• YOUR GOAL:
Rewrite the data as a numbered list, omitting blank lines, beginning at the line containing "Image resolution: width=373" and ending after the line containing "coord(408,214)".

• SUPPLIED INFORMATION:

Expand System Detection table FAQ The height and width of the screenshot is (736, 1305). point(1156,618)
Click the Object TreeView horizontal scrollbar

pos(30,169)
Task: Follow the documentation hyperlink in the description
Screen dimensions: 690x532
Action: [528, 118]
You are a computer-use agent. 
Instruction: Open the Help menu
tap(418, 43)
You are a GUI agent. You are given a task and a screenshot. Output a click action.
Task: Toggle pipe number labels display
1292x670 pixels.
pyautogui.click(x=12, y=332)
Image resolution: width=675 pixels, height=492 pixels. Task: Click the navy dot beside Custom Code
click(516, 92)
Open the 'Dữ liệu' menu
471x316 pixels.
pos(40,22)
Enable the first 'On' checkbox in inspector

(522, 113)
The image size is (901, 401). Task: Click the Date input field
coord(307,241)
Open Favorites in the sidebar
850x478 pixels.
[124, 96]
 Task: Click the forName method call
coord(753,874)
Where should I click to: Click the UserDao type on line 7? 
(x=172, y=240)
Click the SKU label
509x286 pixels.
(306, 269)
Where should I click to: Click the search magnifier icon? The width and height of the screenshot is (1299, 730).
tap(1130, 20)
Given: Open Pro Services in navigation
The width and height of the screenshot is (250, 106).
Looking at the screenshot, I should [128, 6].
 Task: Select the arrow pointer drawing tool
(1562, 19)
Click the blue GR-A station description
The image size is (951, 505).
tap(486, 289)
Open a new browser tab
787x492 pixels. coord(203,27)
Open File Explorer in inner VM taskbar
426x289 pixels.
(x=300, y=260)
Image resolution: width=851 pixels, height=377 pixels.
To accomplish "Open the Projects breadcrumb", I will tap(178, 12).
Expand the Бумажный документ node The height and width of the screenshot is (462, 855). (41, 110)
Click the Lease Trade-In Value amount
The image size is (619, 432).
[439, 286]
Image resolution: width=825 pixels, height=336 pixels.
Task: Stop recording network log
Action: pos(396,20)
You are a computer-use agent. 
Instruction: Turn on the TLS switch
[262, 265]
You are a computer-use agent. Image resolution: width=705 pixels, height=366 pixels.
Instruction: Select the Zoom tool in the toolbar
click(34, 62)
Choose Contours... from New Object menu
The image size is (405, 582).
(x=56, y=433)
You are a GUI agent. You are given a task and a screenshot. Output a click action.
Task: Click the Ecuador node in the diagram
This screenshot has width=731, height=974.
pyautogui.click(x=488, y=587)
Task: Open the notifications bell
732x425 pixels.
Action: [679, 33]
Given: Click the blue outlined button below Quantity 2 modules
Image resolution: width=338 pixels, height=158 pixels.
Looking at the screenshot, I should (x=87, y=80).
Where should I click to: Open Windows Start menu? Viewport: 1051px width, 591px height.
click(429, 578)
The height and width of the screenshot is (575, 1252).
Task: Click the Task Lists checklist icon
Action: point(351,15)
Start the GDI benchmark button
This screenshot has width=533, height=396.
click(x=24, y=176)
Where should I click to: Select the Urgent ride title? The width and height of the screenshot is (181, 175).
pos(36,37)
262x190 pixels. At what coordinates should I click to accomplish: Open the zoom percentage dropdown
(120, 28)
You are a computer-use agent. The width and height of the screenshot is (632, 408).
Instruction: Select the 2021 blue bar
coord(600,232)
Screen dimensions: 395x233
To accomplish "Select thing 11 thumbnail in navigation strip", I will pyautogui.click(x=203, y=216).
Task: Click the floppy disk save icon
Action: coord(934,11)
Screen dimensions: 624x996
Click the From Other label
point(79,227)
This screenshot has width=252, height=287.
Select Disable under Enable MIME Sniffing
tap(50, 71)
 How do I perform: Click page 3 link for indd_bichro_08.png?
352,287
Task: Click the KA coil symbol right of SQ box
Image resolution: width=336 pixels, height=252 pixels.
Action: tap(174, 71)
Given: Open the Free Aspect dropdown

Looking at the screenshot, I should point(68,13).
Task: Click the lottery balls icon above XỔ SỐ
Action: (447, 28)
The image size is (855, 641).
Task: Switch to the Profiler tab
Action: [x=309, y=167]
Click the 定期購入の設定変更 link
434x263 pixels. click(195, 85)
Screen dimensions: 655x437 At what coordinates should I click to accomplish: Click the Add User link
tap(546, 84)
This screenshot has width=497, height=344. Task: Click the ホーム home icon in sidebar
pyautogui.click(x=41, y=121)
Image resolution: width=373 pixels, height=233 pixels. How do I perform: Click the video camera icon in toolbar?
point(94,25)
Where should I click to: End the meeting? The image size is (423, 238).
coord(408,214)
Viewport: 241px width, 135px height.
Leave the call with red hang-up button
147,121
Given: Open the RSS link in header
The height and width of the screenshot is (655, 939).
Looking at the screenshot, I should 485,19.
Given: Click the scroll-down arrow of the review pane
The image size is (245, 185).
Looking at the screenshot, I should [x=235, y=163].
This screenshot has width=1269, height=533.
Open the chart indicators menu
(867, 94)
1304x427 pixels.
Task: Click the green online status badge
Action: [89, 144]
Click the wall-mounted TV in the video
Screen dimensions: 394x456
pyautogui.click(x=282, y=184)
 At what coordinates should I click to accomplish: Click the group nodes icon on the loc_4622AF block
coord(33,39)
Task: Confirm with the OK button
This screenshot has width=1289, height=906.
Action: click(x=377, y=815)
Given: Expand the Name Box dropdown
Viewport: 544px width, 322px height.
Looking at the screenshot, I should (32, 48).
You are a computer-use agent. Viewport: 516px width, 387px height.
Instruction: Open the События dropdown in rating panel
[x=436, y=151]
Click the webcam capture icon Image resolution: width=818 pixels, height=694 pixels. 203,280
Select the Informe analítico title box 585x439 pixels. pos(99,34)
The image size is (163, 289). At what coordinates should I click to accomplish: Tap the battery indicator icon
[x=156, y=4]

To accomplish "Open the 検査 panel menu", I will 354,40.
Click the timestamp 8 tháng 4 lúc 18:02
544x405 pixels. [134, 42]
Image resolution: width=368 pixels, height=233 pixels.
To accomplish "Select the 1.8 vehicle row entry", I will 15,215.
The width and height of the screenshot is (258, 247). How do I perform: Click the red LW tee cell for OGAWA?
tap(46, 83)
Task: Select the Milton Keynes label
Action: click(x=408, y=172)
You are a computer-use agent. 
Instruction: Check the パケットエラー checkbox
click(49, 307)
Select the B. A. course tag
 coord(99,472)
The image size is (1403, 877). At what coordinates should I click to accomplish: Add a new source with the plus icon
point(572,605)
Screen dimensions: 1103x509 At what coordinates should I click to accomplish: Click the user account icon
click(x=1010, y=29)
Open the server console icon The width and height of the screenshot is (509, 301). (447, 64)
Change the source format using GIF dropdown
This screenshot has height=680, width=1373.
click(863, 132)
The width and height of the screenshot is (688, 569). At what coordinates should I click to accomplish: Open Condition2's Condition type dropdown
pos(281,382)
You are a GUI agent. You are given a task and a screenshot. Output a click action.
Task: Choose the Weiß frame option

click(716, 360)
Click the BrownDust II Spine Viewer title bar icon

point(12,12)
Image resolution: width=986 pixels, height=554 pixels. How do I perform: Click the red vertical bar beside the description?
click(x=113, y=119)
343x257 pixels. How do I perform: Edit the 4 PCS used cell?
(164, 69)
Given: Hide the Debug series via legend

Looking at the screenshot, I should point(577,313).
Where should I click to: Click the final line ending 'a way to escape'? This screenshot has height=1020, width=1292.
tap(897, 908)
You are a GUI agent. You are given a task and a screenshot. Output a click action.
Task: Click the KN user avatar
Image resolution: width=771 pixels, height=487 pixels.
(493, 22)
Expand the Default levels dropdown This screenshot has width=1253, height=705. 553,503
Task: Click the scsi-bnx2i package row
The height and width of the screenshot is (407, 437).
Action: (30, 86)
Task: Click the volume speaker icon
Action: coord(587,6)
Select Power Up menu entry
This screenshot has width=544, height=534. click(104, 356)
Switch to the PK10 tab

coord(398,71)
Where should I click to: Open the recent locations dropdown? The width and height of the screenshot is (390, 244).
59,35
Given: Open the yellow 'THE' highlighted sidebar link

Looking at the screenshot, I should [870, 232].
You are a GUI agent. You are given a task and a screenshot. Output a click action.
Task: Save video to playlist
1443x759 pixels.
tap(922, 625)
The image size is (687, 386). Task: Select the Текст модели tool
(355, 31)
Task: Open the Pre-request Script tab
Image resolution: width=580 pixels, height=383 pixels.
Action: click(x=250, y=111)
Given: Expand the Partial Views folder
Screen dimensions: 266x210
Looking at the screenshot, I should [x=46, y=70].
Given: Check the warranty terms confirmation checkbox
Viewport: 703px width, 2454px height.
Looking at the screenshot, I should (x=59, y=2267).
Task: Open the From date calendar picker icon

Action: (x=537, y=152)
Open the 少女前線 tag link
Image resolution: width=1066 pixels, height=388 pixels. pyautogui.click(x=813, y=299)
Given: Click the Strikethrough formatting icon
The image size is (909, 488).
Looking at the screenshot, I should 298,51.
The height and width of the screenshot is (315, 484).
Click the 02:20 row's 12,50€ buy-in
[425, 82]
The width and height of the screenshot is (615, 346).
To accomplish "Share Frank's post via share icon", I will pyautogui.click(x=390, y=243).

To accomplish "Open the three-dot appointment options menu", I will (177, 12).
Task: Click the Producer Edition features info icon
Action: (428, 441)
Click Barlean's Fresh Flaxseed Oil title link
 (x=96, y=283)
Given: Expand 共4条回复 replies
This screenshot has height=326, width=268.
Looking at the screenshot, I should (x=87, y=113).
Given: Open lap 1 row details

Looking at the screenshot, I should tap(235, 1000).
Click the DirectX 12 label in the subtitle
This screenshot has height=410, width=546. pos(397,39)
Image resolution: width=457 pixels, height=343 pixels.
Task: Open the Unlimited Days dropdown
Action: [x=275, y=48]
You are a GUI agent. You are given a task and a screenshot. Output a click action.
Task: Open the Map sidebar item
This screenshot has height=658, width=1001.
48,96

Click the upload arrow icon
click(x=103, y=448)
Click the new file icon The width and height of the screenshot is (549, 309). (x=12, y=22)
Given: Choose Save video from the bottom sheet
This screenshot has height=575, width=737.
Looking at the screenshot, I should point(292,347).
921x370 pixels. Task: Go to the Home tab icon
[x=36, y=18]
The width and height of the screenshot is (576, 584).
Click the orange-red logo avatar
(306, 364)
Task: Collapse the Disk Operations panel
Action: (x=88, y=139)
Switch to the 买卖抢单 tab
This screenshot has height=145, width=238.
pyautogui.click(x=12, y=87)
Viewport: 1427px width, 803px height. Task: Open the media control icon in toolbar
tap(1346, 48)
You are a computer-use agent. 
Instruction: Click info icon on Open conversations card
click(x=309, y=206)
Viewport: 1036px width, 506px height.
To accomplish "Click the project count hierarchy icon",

• WORKED SOLUTION:
1. Image resolution: width=373 pixels, height=233 pixels. How do I perform: Click the video camera icon in toolbar?
2. point(94,25)
3. Where should I click to: End the meeting? The image size is (423, 238).
4. coord(408,214)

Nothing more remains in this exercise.